Widespread lack of good faith among employers over collective bargaining: Throughout 2010 there were serious cases of anti union policies in which employers opposed the unionising of their workers and any collective bargaining. Some examples come from the transport of valuables sector: Domesa and Prosegur; from the mining industry in Guajira and Cesar: Drummond, Chaneme Comercial S.A., Glencore, and Carbones de l Jagua; in the oil industry: Gran Tierra Energy and Emerald Energy (Canadian multinationals that drill for oil in the Putumayo Department) British Petroleum and Ocensa; in the food and drinks industry: Coca Cola, Sodexo, Proleche and Parmalat, and Coolechera; in the transport sector: Copetran, Fenoco; in the financial sector: Banco de Bogotá and BBVA, and in the flower growing sector Naneti/Sunburst Floramérica.
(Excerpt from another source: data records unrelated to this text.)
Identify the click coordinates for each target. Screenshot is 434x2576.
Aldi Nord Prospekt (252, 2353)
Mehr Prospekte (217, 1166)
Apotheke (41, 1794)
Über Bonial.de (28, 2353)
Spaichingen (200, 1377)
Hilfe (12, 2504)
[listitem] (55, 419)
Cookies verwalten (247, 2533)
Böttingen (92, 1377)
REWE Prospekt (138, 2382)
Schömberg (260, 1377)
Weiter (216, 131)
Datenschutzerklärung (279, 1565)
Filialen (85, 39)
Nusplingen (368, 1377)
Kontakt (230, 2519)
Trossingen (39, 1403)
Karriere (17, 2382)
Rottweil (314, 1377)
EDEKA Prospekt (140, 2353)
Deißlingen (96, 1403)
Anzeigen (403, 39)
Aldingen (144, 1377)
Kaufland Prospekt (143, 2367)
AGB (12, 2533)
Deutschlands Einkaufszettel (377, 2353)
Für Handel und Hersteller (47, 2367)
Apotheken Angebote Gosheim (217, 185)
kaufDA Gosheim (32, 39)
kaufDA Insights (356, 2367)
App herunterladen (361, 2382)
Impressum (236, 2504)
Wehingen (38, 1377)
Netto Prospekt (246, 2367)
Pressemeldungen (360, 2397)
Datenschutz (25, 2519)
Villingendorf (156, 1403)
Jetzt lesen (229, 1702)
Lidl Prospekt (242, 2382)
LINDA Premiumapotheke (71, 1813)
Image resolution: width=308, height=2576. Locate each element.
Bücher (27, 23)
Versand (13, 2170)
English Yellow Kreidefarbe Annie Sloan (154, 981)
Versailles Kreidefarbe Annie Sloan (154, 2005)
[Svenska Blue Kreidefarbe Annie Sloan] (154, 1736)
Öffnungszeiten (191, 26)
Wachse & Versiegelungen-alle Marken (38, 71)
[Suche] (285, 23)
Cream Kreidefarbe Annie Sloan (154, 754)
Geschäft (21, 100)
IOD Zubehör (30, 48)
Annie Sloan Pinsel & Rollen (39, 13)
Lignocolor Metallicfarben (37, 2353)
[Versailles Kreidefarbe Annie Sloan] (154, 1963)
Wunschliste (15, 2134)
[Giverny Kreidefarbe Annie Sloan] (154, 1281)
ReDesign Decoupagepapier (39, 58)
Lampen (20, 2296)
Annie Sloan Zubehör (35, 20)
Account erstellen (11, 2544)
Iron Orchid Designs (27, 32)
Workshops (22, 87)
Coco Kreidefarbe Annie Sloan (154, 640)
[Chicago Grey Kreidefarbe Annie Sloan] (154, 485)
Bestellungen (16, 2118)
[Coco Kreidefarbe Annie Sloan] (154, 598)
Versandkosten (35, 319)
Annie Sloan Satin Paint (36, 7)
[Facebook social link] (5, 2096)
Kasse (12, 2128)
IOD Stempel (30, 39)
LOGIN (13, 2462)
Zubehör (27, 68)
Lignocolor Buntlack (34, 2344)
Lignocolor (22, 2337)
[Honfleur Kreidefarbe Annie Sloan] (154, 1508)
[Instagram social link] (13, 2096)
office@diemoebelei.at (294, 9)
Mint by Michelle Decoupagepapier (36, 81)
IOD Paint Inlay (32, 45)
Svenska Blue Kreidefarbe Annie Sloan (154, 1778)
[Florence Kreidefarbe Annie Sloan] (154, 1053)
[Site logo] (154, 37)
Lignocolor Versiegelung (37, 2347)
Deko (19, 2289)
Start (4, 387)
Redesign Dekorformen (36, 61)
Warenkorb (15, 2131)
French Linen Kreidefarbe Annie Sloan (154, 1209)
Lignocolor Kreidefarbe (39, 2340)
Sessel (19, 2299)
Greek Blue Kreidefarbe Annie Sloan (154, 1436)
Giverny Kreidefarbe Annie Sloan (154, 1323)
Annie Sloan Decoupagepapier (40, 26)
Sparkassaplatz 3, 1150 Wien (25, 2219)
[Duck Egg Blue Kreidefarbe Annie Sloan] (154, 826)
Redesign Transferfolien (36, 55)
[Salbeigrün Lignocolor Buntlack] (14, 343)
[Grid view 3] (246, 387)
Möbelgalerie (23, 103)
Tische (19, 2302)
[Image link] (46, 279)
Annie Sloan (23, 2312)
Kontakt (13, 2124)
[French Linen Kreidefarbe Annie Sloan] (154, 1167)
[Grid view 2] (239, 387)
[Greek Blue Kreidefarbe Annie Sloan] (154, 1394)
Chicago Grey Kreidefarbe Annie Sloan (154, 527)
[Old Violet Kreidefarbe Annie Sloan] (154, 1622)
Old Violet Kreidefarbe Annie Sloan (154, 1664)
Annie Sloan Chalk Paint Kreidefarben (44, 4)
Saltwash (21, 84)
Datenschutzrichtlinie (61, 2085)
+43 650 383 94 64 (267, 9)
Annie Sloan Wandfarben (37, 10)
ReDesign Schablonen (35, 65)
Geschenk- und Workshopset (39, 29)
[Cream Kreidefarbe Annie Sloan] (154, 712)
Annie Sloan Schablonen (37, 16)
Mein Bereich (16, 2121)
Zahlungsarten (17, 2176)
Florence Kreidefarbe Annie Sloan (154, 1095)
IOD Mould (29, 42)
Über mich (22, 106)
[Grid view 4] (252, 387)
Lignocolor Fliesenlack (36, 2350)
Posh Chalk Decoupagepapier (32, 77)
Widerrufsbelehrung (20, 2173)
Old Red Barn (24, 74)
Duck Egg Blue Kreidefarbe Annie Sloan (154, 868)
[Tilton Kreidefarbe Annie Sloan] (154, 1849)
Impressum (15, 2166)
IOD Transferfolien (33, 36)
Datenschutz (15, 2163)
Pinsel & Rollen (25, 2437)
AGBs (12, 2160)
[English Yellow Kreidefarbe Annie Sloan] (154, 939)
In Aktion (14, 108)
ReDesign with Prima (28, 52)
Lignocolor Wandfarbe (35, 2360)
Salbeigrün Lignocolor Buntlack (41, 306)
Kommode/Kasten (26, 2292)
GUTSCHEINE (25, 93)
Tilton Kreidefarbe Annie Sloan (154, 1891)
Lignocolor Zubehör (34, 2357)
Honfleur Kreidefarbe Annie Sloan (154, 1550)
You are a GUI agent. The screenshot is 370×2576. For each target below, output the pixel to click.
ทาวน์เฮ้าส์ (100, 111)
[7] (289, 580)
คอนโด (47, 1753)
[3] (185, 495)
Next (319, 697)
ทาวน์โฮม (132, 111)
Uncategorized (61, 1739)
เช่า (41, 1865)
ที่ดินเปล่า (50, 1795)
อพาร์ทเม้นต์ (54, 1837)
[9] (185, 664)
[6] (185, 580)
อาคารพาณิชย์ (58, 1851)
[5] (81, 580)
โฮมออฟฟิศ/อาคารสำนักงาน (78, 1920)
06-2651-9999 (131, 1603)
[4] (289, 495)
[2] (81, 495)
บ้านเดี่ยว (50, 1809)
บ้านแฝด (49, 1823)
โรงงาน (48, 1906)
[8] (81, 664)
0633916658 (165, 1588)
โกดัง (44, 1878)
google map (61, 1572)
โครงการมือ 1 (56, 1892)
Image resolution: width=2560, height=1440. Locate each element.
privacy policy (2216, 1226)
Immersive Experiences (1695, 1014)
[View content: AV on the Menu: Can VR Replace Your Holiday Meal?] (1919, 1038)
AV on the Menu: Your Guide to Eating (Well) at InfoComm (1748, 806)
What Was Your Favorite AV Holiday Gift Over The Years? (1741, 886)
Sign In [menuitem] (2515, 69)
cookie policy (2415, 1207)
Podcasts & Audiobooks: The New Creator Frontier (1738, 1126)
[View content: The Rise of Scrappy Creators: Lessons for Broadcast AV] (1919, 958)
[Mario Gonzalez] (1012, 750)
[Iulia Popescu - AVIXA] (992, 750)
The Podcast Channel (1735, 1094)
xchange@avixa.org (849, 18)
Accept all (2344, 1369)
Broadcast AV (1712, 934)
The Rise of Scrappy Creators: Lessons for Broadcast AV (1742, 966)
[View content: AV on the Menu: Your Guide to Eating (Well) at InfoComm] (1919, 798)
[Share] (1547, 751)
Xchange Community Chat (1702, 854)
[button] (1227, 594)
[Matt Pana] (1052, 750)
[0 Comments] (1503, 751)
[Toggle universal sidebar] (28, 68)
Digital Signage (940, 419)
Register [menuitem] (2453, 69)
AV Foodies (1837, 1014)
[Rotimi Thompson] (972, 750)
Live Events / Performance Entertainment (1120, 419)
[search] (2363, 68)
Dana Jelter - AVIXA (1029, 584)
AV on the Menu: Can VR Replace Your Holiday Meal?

Workers from Gran Tierra Energy and Emerald Energy, in Illagarzón, Puerto Limón, Puerto Guzmán and Puerto Umbría, submitted a list of demands for the improvement of their working conditions, the hiring of workers from the region, and on investment policies for the region. The list was presented jointly with community representatives, social leaders and town councillors. Demonstrations and rallies were held from 19 April onwards to press for dialogue with the representatives of the multinationals, to no avail. On 9 June, the national police force's Mobile Anti-Riot Squad (Esmad) attacked demonstrators in Villagarzón with gas and rubber bullets, leaving at least 10 people injured.
The National Education Ministry's Workers' Union (SINTRENAL) in Cauca, the Putumayo Educators' Trade Union Association (ASEP) and the District and Municipal Public Servants Union of Colombia (UNES) are some of the unions whose bargaining rights are being undermined.